## Task:
Using the entries that follow, write out the line containing "Task: Click the measure icon in the tooltip", the line containing "Given: Click the Proceeds help question icon", and every line between them, exactly and nothing else.

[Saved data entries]
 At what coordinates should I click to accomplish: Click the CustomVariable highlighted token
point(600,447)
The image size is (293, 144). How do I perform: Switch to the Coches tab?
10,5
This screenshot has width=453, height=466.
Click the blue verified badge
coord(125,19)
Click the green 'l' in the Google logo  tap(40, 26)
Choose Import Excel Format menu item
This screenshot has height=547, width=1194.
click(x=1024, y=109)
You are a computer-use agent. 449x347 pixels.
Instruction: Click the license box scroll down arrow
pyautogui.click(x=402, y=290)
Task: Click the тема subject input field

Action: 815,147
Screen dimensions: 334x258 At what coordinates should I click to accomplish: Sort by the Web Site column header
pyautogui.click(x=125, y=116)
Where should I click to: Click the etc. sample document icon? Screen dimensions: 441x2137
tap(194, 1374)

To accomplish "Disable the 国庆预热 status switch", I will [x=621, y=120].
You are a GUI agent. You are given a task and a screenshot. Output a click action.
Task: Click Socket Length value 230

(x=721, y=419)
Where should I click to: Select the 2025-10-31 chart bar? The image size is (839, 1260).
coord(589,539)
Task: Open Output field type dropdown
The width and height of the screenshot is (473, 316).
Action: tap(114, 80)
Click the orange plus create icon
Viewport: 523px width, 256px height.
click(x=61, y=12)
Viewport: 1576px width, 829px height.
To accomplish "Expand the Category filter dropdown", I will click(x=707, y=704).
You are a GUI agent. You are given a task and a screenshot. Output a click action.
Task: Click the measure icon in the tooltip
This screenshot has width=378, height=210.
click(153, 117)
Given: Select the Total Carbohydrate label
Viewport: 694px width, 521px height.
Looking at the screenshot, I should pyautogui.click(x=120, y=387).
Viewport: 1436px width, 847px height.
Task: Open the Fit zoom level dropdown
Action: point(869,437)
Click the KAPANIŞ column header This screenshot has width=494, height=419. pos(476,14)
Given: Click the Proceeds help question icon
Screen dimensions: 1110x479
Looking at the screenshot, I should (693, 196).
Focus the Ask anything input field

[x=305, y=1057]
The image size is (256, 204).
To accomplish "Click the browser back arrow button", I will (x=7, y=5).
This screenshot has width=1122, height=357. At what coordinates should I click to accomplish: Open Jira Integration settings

## Exercise output:
Task: Click the measure icon in the tooltip
This screenshot has width=378, height=210.
click(153, 117)
Given: Select the Total Carbohydrate label
Viewport: 694px width, 521px height.
Looking at the screenshot, I should pyautogui.click(x=120, y=387).
Viewport: 1436px width, 847px height.
Task: Open the Fit zoom level dropdown
Action: point(869,437)
Click the KAPANIŞ column header This screenshot has width=494, height=419. pos(476,14)
Given: Click the Proceeds help question icon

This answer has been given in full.